Suppose $f\in L^2([0,1],\lambda)$. Are there assumptions on the smoothness of $f$ which translate into the particular behavior of Frourier coefficients. Namely, I have arbitrary complete orthonormal basis $(\varphi_j)_{j=1}^\infty$ (not necessary trigonometric) and so $$f = \sum_{j=1}^\infty\langle \varphi_j,f\rangle \varphi_j$$
I would like to asses the order of $$\left\|\sum_{j=m}^\infty \langle \varphi_j,f\rangle \varphi_j\right\|^2 = \sum_{j=m}^\infty|\langle \varphi_j,f\rangle|^2$$
Is it possible to assume that $f$ is smooth in some sense e.g. Holder, or Sobolev with some exponent, which would give me, for instance, $$\sum_{j=m}^\infty|\langle \varphi_j,f\rangle|^2 = O(m^{-\gamma})$$
Suppose $A$ is selfadjoint with a complete orthonormal basis of eigenvectors $\{ e_{n}\}_{n=1}^{\infty}$ and corresponding eigenvalues $\{ \lambda_{n}\}_{n=1}^{\infty}$ that tend to $\infty$ in absolute value. Then $$ f \in \mathcal{D}(A^{N}) \iff \sum _{n=1}^{\infty}\lambda_{n}^{2N}|(f,e_{n})|^{2} < \infty. $$ The behavior of the ordinary Fourier coeffficients of $f$ has to do with how many derivatives the function $f$ has, because the functions $\{ e^{2\pi in\theta}\}_{n=-\infty}^{\infty}$ are the eigenfunctions of $\frac{1}{i}\frac{d}{d\theta}$ with corresponding integer eigenvalues. The more times you can apply the differentiation operator, the better behaved the Fourier coefficients must be. For example, $f \in L^{2}$ is absolutely continuous and periodic on $[0,1]$ with derivative $f'\in L^{2}$ if and only if $$ \sum_{n=0}^{\infty}\left|\frac{1}{2\pi}\int_{0}^{2\pi}f(\theta)e^{-in\theta}d\theta\right|^{2}n^{2} < \infty. $$ If you start with an arbitrary set of orthogonal functions $\{ e_{n} \}$ and arbitrarily assigned eigenvalues $\{ \lambda_{n} \}$, then you can define $$ Af = \sum_{n}\lambda_{n}(f,e_{n})e_{n} $$ Then you definitely get $$ f\in\mathcal{D}(A^{N}) \iff \sum_{n}|\lambda_{n}|^{2N}|(f,e_{n})|^{2} < \infty, $$ but the statement is not of much general use without knowing more about $A$.

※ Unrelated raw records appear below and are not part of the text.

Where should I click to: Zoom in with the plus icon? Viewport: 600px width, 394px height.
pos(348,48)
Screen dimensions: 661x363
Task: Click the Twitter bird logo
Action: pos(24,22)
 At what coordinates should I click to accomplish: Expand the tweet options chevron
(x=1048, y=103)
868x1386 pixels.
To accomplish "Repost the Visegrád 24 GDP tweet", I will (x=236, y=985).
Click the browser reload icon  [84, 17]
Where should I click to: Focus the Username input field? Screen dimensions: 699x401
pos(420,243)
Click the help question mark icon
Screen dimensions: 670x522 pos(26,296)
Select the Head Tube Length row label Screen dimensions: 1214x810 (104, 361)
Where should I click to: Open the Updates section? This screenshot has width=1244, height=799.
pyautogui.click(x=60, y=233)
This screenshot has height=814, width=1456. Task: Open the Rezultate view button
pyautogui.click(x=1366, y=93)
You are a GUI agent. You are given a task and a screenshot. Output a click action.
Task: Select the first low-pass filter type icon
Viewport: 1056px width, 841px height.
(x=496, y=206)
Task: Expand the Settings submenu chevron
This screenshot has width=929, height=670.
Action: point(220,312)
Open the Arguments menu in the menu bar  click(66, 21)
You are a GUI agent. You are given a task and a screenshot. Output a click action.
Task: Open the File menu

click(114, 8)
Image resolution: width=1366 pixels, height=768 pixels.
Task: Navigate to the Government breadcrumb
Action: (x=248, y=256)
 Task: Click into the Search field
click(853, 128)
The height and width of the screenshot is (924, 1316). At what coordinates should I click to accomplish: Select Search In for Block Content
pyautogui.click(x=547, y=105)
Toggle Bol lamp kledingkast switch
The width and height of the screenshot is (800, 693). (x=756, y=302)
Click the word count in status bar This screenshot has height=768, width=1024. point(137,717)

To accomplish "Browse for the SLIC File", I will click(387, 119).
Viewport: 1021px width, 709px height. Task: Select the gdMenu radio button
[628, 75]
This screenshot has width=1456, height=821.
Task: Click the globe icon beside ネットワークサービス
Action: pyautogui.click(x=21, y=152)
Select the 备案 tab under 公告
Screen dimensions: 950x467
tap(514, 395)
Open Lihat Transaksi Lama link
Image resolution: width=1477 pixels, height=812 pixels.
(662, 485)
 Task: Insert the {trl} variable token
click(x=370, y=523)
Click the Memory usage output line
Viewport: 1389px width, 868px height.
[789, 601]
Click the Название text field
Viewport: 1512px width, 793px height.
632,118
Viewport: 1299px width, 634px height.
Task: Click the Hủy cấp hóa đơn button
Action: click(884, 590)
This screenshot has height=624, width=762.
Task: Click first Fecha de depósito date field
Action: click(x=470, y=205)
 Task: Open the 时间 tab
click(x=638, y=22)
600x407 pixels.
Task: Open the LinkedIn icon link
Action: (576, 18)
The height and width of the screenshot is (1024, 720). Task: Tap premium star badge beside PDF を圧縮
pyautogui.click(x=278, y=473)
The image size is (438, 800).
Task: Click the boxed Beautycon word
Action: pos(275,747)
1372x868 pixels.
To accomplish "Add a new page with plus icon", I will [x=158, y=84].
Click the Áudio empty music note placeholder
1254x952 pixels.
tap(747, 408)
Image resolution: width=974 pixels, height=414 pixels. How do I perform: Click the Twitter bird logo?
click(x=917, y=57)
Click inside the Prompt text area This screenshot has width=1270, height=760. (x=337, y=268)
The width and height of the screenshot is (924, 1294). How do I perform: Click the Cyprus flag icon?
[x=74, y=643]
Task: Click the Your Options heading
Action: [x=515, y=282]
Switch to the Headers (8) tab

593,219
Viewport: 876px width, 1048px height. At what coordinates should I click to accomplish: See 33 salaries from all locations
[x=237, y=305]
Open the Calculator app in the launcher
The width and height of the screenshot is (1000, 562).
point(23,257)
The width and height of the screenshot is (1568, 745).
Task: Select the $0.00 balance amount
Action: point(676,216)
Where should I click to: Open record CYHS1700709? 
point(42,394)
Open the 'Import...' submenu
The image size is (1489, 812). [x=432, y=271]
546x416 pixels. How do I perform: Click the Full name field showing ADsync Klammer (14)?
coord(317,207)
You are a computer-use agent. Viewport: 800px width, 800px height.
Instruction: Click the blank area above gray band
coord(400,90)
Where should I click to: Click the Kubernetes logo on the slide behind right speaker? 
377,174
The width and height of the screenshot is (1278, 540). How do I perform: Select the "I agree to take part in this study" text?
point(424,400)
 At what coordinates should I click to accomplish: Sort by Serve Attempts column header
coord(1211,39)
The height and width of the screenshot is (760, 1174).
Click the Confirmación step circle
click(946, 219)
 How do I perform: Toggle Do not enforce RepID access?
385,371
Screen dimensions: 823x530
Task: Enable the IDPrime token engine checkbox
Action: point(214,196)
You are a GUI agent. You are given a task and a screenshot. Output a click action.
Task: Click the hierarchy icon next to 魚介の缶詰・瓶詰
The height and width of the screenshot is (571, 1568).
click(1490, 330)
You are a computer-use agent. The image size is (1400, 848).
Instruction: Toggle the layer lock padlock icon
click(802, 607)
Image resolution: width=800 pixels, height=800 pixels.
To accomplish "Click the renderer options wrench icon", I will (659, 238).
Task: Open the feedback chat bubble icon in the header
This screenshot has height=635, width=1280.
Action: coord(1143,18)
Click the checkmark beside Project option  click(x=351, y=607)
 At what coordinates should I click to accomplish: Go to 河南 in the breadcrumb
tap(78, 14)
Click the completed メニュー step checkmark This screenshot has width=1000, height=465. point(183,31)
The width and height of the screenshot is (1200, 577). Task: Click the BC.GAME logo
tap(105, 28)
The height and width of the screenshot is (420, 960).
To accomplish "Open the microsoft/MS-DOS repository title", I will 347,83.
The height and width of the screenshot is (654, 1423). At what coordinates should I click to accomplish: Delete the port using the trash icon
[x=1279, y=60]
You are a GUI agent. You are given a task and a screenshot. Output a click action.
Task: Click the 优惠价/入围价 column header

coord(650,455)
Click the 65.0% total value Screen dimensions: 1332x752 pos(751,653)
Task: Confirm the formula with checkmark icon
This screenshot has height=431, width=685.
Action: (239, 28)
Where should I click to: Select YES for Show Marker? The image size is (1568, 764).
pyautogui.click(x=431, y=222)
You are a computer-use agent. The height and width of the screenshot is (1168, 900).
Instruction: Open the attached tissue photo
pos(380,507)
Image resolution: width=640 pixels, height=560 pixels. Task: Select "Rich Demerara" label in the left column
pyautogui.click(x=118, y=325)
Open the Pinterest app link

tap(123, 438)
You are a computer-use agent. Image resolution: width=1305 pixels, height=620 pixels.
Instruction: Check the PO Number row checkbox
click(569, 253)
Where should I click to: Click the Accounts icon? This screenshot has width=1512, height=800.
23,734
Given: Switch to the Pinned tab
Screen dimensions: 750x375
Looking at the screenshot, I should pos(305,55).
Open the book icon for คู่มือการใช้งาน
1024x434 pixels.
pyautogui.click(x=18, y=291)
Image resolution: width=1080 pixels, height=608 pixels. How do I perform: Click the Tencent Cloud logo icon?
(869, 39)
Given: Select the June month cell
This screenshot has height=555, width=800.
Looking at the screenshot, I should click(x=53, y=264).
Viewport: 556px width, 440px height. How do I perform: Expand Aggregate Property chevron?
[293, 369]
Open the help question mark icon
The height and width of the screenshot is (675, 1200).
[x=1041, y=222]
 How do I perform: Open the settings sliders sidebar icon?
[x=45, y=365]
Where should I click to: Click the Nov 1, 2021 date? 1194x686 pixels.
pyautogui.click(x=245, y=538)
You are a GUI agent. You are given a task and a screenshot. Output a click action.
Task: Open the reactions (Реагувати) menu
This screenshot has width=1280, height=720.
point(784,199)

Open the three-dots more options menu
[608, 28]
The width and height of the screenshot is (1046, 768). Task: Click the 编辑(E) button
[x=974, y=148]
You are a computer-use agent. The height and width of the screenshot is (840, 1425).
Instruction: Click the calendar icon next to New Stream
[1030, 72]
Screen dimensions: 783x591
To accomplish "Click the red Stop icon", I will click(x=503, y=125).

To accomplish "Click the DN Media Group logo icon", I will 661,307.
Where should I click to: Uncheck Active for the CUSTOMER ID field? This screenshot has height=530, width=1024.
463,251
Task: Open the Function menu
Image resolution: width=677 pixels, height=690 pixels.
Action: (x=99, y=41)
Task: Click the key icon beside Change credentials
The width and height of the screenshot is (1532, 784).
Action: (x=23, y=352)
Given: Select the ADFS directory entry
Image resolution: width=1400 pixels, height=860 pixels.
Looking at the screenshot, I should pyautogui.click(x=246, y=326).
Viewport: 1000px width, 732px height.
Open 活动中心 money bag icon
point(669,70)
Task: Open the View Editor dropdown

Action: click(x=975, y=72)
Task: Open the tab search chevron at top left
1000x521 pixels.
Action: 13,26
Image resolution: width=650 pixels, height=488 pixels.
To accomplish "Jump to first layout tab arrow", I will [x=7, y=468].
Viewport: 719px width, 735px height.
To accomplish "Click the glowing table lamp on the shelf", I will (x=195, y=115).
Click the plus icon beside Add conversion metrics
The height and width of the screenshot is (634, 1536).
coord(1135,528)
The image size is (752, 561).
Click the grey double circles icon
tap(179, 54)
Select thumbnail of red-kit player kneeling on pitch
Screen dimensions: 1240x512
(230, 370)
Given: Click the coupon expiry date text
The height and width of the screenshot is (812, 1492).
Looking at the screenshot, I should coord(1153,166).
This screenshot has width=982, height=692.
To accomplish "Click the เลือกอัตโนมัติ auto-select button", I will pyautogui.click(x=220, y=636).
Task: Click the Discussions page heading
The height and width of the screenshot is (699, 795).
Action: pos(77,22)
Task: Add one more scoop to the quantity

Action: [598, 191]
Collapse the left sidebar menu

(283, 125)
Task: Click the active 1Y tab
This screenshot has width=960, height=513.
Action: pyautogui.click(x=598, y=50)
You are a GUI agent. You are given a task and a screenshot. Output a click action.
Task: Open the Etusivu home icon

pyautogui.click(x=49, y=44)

The normalized ordinary Legendre polynomials $P_{n}$ are eigenfunctions of the Legendre operator: $$ Lf = -\frac{d}{dx}(1-x^{2})\frac{df}{dx},\\ LP_{n} = n(n+1)P_{n},\;\;\; n=0,1,2,\cdots. $$ The domain of this operator $L$ consists of all bounded twice absolutely continuous functions $f \in L^{2}[-1,1]$ for which $Lf \in L^{2}$. So you can work out what it means for $f \in \mathcal{D}(L^{N})$ in terms of differentiability, but the conditions so required are equivalent to the condition that $$ \sum_{n=0}^{\infty}(n(n+1))^{2N}|(f,P_{n})|^{2} < \infty. $$ (It is critical that $P_{n}$ be normalized so that $(P_{n},P_{n})=1$.) So, the general rule here is also that "the smoother the $f$, the faster the rate of decay of the Legendre Fourier coefficients $(f,P_{n})$." But this is all just related to the fact that $$ L^{N}f = \sum_{n=0}^{\infty}\{n(n+1)\}^{N}(f,P_{n})P_{n}. $$